Table 3. List of primers used for cross-amplification of Arabidopsis genes and in semi quantitative transcript accumulation of different abiotic stress responsive genes

Gene name	Description	Forward Primer (5′-3′)Reverse Primer (5′-3′)
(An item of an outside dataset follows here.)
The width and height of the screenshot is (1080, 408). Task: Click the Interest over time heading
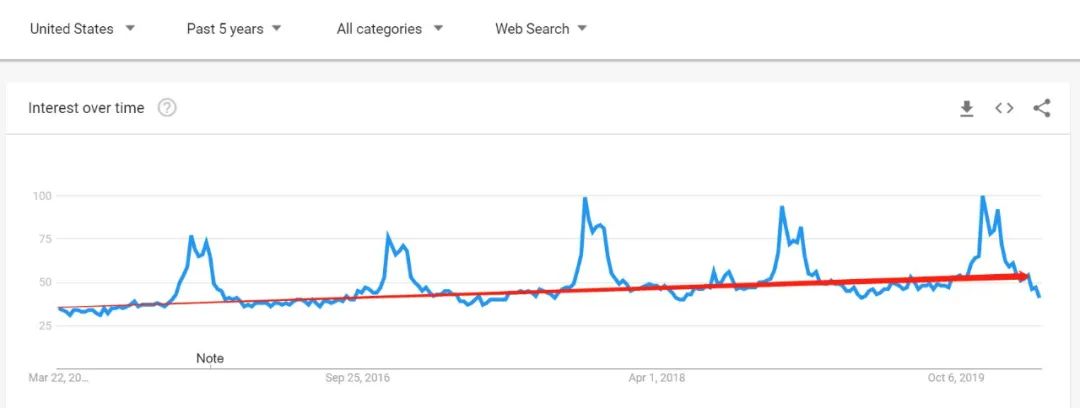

CABP	Calcium binding protein coding gene	ATGAAGGGGA GGATTTCGAA GTCATGAAACC AACTGAGAGC
ZFAN	Zinc finger protein coding gene	AGTGGCTCAG AGGAAAACAA CTCAAATCCTCTGA ACTTTATCC
CAL	Calcinurin like gene	ATGAAGGATC CGAAACTAAGTTAGTCGATC TCCACAATTT GA
LC4	LHCA4 gene encodes the photosystem 1 type IV chlorophyll a/b-binding protein complex	ATGGCTACTG TCACTACTCA TGTTAGCCTCTGAGA GTCTGGAC
SEN	Senescence related gene	CCTCTCGAAT CTGCTTTTCG CAGTCGCCAGGACGA GAGTTCCTGT CCGT
LEY	Leafy gene	ATGGATCCTG AAGGTTTCAC CAGCAGAGCTCCT AGAATCGCAA AGTCGTCG
ZIP	Zinc transporter gene	CCTGAGGGAA AATGCAGACCCGAGAAATC CCCTCGAAGA
SDR	Short chain dehydrogenase related gene	TGGATGGTGC TGGCTCTGGACTCGTCCTGT TCTCTGCCCA GTTCC
VN	Vernalization related gene	ATGTGTAGGC AGAATTGTCG CTTACTTGTCT CTGCTGTTAT TG
At PAP	Plastid Lipid associated protein coding gene	TTGCGGCATT TAGATTCTCC AGCTAAATTTCTCG GATGTGCAC
SNS	Senescence related gene	ATGGCTTCGT ATTACTCTGG TCTAAGCCACG ACGAGAGTTC
AP2	APE2 transporter gene	ATGGAGTCAC GCGTGCTGTTCAGCTGCTT TCTATGCTTT C
C4	Cbf4 gene	ATGAATCCAT TTTACTCTAC ATTCCTTACTCGTCA AAACTCCAGA GTC
SK	Serine/Threonin kinase gene	ATGACTGATG AGGTAGACGGTTAGTCGAAG CTCGAAGAAC G

The PCR reaction was performed in a total volume of 25 µl, which was constituted of 10 pmol of gene-specific primers (Table 2), 20 µM of dNTPs mix, 1.5 mM MgCl2, 1× Taq polymerase buffer and 1U Taq polymerase (Genei, Merck Millipore). Thermal cycling conditions constituted of initial denaturation of 5 min at 94°C, followed by 35 cycles of denaturation at 94°C for 30 sec, re-annealing for 30 sec at 55°C followed by elongation at 72°C for 30 sec. A final elongation for 5 min was performed at 72°C. Amplicons were run on 2% agarose gel and stained with ethidium bromide (0.1 ppm) in 1× TAE buffer. The gel was documented on a phosphoimager (Typhoon Trio+ Imagers, GE Healthcare) and analyzed using ImageQuant software (GE Healthcare). Molecular sizes and their quantities were calibrated against the known values of various DNA bands of the GeneRuler™ 100 bp Plus ladder (Fermentas). The background intensity of the gel material was suitably subtracted prior to analysis.